Segment Start: Exercise passage
Sunday, February 20, 2011

Unfortunately, it feels like my hope disappeared with the sunny skies. It is easy to have hope when life is manageable, but when the uncomfortable comes, it dissipates. Over the past years I have managed problems with faith, but I haven't been recently. And I have been pretty vague, haven't I? Well, my dad is sick: cancer, they think, but the doctors aren't sure. And we anxiously wait. I believe in God, but does that mean that right now I need to believe he good? God is good, I know that. I say that when life is good. But believing that God is good when life isn't is a bitch. So what now? I go on, I guess, but now using curse words when I pray (thanks, Avett bros). And today Sarah told me that this is why our community is so important--so that when my hope is waning, the hope of those around me fills in. Chesterton said that "hope is the ability to be cheerful in circumstances which we know to be desperate." But can't we cry out in pain here and there, too?

Nevertheless, life continues; it twists and turns and hurtles forward. My birthday yesterday was good. I am surrounded by love and joy, and yesterday I could be cheerful; I could, as Oliver says, "admire, admire, admire the things in this world that are kind."

Heavy by Mary Oliver (from Thirst)

That time
I thought I could not
go any closer to grief
without dying

I went closer,
and I did not die.
Surely God
had His hand in this,

as well as friends.
Segment End: Exercise passage
Segment Start: Data records
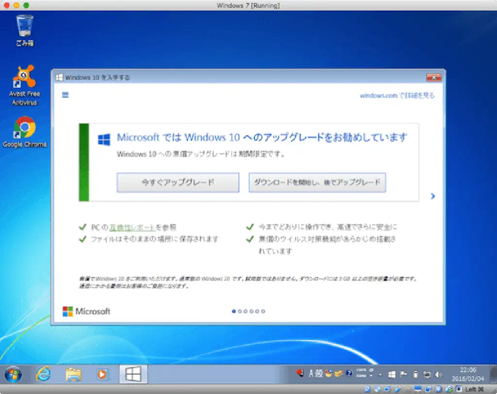The width and height of the screenshot is (497, 394).
Task: Select the first page indicator dot
Action: [234, 312]
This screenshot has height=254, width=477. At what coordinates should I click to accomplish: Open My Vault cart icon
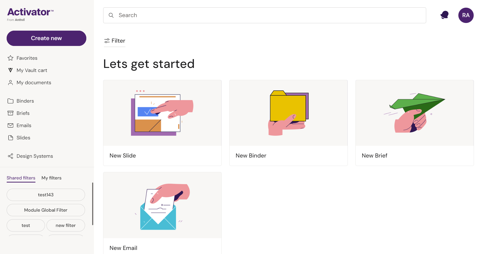[10, 70]
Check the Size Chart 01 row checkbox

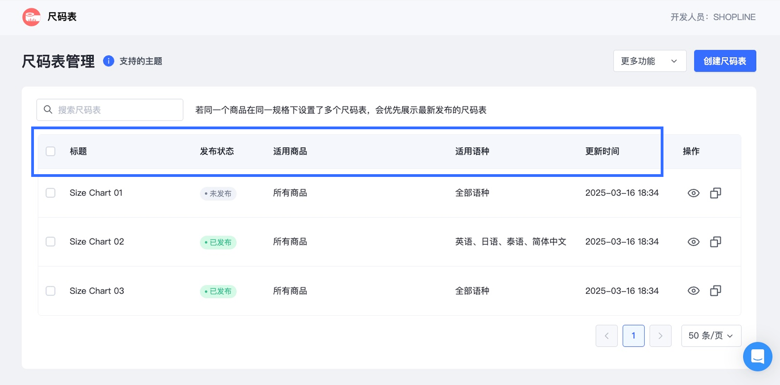[x=50, y=193]
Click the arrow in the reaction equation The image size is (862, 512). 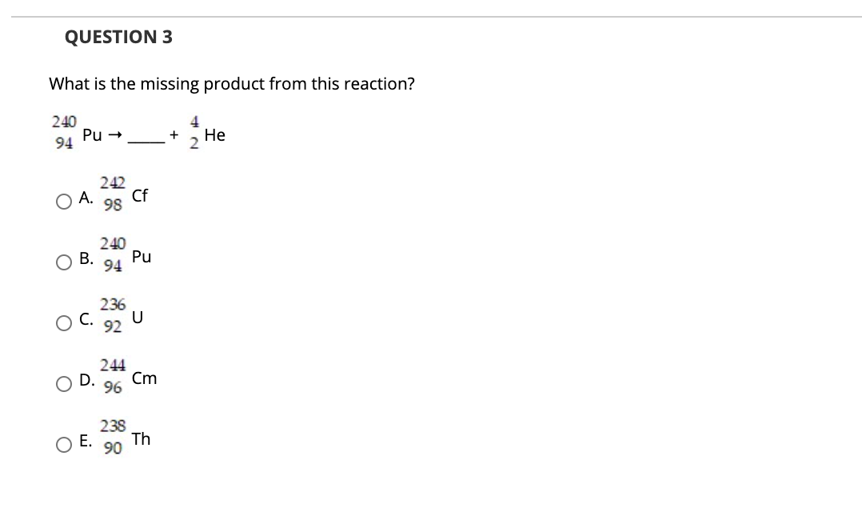114,134
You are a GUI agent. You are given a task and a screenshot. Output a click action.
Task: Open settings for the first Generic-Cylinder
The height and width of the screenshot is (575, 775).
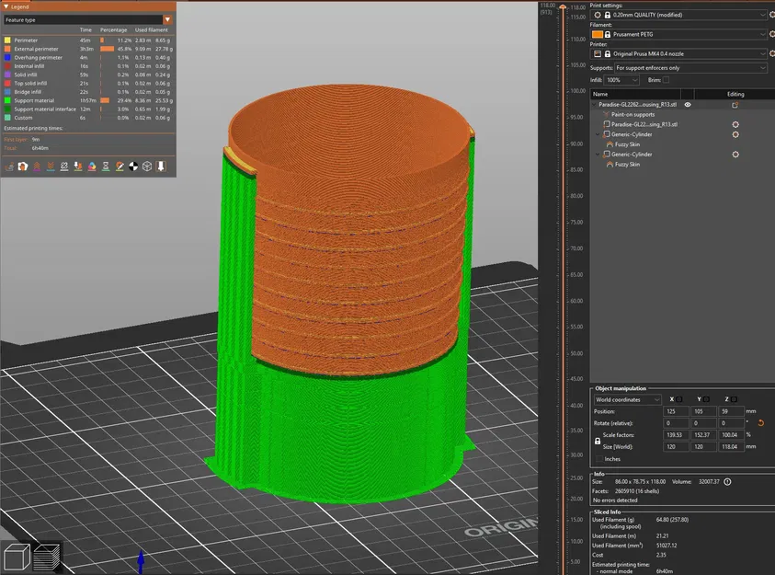pyautogui.click(x=735, y=134)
Segment End: Data records
Required tasks:
A - Check each statement against the post about hope and a father's illness. Answer yes or no for each, and quote the words from the post that decide it.
(i) The doctors have confirmed that the writer's father has cancer.
(ii) The writer's birthday, the day before, was a good one.
(iii) Sarah said community matters because others' hope fills in when the writer's own hope is waning.
B - Please pick up the post about hope and a father's illness after its last line and keep writing it.

Outputs in order:
A -
(i) No: "cancer, they think, but the doctors aren't sure."
(ii) Yes: "My birthday yesterday was good."
(iii) Yes: "so that when my hope is waning, the hope of those around me fills in."

B -
Still, I was bent,
and my laughter,
as the poet said,

was nowhere to be found.
Then said my friend Daniel
(brave even among lions),
It's not the weight you carry

but how you carry it--
books, bricks, grief--
it's all in the way
you embrace it, balance it, carry it

when you cannot, and would not,
put it down."
So I went practicing.
Have you noticed?

Have you heard
the laughter
that comes, now and again,
out of my startled mouth?

How I linger
to admire, admire, admire
the things of this world
that are kind, and maybe

also troubled--
roses in the wind,
the sea geese on the steep waves,
a love
to which there is no reply?

1 comments:

  1. What a beautiful poem. Thanks for sharing, Katy, and yes I DEFINITELY think we're allowed to cry out in pain once in awhile. Sometimes, we just gotta let it out...

    Sorry you're feeling down, SO sorry to hear about your dad, and wishing you a very "HAPPY BIRTHDAY" my friend. :) Love you.